Required work
Each line of the data below from the one holding "Click the T-Splines sphere primitive icon" to the one holding "Given: Open the Name search icon button", inclusive, is to be reproduced exactly; no other line belongs in the answer.
*** Opening Data shown ***
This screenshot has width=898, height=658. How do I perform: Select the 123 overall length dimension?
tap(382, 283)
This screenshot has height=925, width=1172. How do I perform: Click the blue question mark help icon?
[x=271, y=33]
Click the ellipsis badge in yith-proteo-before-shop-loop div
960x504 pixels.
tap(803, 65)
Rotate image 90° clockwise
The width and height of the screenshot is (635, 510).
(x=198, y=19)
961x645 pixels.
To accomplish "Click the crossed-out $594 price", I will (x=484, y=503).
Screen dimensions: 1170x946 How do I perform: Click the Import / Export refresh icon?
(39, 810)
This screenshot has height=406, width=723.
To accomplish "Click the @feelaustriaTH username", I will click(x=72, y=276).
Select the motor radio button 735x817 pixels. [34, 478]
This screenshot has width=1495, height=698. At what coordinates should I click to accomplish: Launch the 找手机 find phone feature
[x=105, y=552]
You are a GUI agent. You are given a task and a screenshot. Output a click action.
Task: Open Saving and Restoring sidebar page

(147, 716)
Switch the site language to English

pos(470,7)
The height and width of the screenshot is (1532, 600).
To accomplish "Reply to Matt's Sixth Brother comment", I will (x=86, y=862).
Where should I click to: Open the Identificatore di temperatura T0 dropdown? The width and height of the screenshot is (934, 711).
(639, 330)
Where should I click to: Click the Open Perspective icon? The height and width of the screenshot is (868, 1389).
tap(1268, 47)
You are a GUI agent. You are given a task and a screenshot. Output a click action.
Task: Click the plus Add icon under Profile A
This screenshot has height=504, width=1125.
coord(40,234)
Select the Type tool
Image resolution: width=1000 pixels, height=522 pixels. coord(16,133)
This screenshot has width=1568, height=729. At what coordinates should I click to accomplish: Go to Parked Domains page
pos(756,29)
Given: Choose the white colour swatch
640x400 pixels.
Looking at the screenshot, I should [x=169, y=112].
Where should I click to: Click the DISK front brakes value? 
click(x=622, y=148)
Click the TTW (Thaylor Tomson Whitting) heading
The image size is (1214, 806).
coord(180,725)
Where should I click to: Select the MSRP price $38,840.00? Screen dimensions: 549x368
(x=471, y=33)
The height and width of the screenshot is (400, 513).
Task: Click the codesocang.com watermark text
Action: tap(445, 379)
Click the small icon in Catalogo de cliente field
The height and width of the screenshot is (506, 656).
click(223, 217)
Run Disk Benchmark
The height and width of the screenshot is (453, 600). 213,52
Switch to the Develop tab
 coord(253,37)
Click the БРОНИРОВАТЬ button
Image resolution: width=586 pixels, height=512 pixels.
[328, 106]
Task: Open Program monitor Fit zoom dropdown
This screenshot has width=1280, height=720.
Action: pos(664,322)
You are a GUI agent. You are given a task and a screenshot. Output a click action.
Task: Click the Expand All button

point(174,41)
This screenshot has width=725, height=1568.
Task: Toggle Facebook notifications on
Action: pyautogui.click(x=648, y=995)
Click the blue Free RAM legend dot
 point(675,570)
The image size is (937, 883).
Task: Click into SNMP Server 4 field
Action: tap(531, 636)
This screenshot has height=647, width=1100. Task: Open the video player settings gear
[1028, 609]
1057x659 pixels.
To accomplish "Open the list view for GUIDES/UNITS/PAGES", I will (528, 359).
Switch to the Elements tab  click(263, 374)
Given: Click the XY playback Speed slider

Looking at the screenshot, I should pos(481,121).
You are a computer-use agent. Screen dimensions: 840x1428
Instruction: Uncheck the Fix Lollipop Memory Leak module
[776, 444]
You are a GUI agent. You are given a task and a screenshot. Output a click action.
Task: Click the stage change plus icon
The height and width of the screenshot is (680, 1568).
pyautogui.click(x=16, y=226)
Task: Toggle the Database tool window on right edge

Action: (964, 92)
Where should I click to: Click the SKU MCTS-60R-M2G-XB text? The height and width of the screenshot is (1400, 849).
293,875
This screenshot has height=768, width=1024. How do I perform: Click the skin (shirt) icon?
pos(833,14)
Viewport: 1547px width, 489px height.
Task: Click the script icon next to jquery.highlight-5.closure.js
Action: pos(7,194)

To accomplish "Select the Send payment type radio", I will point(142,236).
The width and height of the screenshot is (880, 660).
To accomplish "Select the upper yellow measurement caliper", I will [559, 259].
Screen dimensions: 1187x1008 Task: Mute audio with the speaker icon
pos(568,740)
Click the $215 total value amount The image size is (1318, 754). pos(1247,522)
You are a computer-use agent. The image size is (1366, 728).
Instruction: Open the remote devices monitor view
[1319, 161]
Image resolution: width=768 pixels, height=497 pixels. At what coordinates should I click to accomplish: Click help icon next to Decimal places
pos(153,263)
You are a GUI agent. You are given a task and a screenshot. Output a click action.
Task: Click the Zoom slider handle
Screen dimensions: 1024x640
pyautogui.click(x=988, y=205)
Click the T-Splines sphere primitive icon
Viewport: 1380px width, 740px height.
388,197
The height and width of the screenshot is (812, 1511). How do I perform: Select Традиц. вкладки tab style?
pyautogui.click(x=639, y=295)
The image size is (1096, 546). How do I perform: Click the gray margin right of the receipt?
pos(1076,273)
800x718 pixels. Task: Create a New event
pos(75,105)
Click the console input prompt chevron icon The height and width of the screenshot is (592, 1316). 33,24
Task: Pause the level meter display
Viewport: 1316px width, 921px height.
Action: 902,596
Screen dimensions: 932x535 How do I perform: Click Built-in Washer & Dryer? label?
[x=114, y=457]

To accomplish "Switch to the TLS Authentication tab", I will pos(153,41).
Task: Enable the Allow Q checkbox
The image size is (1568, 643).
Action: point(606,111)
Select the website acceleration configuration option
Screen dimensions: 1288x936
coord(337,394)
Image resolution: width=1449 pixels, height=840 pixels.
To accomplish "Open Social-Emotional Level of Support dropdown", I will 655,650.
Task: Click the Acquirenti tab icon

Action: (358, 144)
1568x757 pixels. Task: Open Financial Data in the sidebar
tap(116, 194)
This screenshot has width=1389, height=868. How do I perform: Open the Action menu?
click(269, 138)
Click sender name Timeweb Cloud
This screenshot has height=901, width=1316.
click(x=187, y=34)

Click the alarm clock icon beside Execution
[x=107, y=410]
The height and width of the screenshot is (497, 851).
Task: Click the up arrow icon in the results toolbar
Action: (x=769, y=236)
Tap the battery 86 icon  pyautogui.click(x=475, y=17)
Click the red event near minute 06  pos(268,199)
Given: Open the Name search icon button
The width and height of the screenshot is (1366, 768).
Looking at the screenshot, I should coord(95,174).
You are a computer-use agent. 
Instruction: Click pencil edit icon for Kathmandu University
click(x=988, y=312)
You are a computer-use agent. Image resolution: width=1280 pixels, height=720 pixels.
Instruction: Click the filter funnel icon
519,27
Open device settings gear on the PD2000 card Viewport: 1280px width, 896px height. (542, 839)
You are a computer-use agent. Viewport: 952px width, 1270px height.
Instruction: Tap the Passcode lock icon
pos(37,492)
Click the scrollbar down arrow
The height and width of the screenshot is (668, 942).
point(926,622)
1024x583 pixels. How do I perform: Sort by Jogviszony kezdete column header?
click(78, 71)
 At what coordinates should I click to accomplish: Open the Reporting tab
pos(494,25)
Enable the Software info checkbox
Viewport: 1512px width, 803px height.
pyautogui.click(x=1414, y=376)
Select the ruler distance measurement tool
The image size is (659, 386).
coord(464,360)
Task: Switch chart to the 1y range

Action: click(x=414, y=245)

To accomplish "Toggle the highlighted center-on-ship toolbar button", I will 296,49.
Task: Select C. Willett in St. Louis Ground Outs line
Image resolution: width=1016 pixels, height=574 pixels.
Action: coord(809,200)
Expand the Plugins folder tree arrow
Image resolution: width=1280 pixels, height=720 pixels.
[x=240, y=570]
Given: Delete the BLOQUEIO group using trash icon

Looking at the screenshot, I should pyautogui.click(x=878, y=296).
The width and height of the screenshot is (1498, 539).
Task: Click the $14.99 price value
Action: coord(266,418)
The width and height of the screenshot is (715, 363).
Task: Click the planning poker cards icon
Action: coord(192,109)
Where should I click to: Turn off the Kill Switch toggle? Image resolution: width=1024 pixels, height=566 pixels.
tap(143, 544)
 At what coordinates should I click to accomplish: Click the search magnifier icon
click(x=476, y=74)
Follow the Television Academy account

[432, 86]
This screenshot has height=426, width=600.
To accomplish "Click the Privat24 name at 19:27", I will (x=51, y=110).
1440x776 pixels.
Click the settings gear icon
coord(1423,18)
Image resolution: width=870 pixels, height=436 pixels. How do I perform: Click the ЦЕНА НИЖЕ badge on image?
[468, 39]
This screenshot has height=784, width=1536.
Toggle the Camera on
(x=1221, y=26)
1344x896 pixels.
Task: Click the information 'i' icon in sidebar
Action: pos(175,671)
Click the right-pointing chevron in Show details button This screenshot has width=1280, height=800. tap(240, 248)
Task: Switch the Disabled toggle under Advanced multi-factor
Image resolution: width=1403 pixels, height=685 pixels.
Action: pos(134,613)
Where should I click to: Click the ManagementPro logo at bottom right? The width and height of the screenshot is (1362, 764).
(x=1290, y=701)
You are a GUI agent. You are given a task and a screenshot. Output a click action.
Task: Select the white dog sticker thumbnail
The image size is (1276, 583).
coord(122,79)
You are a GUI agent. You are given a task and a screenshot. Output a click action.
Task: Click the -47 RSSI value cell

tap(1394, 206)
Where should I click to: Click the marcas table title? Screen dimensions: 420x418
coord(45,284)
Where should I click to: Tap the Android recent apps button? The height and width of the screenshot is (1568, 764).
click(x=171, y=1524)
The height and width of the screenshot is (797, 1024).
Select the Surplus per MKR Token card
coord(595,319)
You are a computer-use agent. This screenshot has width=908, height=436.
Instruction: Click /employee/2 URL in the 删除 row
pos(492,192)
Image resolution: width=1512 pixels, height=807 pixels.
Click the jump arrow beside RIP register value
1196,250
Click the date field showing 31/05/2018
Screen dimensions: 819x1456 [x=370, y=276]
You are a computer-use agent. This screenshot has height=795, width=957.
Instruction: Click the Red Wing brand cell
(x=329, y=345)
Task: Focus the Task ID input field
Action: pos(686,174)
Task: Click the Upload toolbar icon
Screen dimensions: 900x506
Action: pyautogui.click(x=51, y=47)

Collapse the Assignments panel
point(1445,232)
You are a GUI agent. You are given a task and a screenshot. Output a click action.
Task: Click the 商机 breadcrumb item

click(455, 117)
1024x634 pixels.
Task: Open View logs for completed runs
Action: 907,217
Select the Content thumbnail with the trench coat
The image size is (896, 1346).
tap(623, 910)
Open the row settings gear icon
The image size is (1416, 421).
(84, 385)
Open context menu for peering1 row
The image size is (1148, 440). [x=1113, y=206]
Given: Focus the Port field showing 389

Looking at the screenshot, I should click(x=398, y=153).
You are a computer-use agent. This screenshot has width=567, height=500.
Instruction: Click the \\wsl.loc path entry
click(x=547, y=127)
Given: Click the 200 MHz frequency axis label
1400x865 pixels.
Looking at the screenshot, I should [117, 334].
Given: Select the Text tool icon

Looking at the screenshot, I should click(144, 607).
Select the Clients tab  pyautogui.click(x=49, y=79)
*** Closing Data shown ***
Result
Click the T-Splines sphere primitive icon
Viewport: 1380px width, 740px height.
388,197
The height and width of the screenshot is (812, 1511). How do I perform: Select Традиц. вкладки tab style?
pyautogui.click(x=639, y=295)
The image size is (1096, 546). How do I perform: Click the gray margin right of the receipt?
pos(1076,273)
800x718 pixels. Task: Create a New event
pos(75,105)
Click the console input prompt chevron icon The height and width of the screenshot is (592, 1316). 33,24
Task: Pause the level meter display
Viewport: 1316px width, 921px height.
Action: 902,596
Screen dimensions: 932x535 How do I perform: Click Built-in Washer & Dryer? label?
[x=114, y=457]

To accomplish "Switch to the TLS Authentication tab", I will pos(153,41).
Task: Enable the Allow Q checkbox
The image size is (1568, 643).
Action: point(606,111)
Select the website acceleration configuration option
Screen dimensions: 1288x936
coord(337,394)
Image resolution: width=1449 pixels, height=840 pixels.
To accomplish "Open Social-Emotional Level of Support dropdown", I will 655,650.
Task: Click the Acquirenti tab icon

Action: (358, 144)
1568x757 pixels. Task: Open Financial Data in the sidebar
tap(116, 194)
This screenshot has width=1389, height=868. How do I perform: Open the Action menu?
click(269, 138)
Click sender name Timeweb Cloud
This screenshot has height=901, width=1316.
click(x=187, y=34)

Click the alarm clock icon beside Execution
[x=107, y=410]
The height and width of the screenshot is (497, 851).
Task: Click the up arrow icon in the results toolbar
Action: (x=769, y=236)
Tap the battery 86 icon  pyautogui.click(x=475, y=17)
Click the red event near minute 06  pos(268,199)
Given: Open the Name search icon button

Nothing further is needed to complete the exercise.